PROBLEM. Transcribe the line that contains "Yes, I agree (115, 2552)" and every line after it to the end of the records, exactly and nothing else. Skip the pictures.

INFORMATION GIVEN.

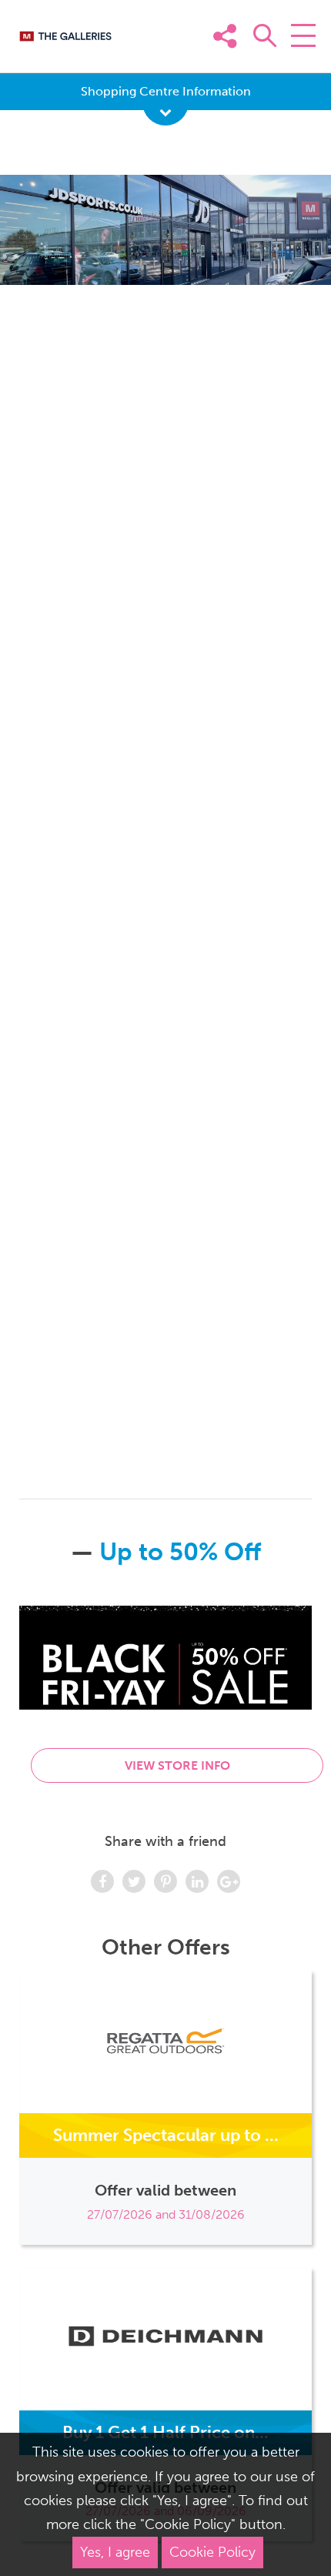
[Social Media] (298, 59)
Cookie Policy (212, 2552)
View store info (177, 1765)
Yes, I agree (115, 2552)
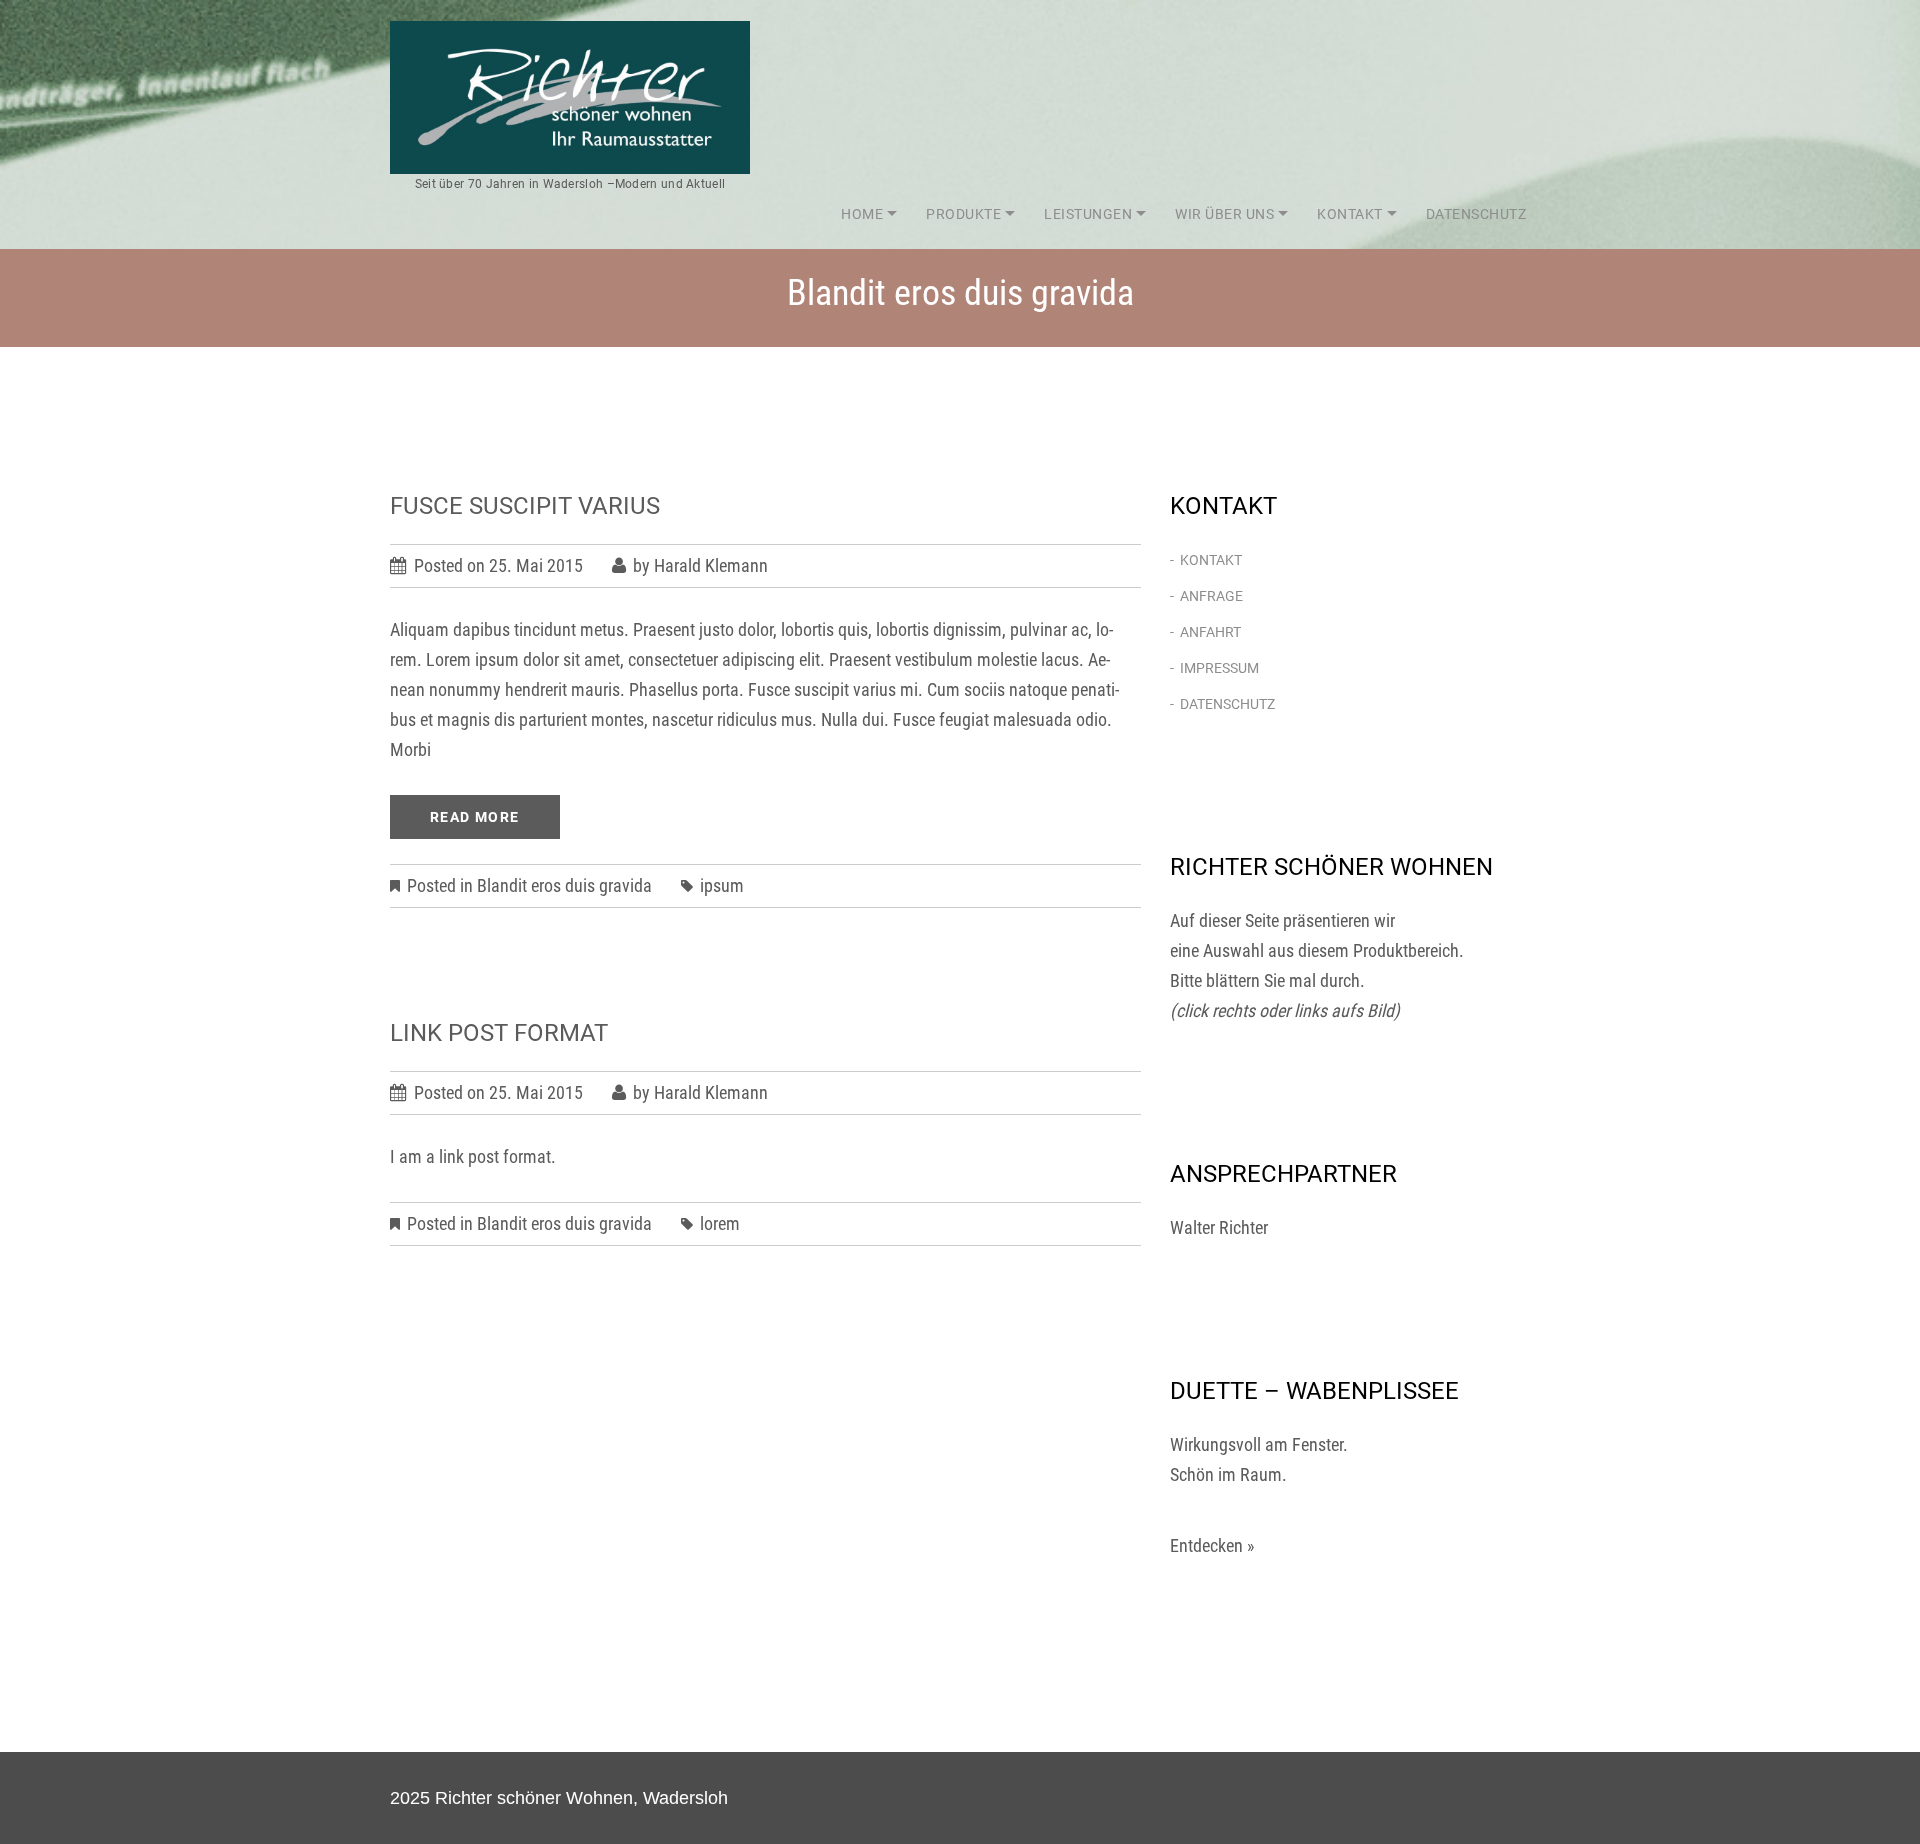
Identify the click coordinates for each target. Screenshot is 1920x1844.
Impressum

RESPONSE TO THIS TASK.
Yes, I agree (115, 2552)
Identify the click coordinates for each target. Screenshot is 1920x1844.
Impressum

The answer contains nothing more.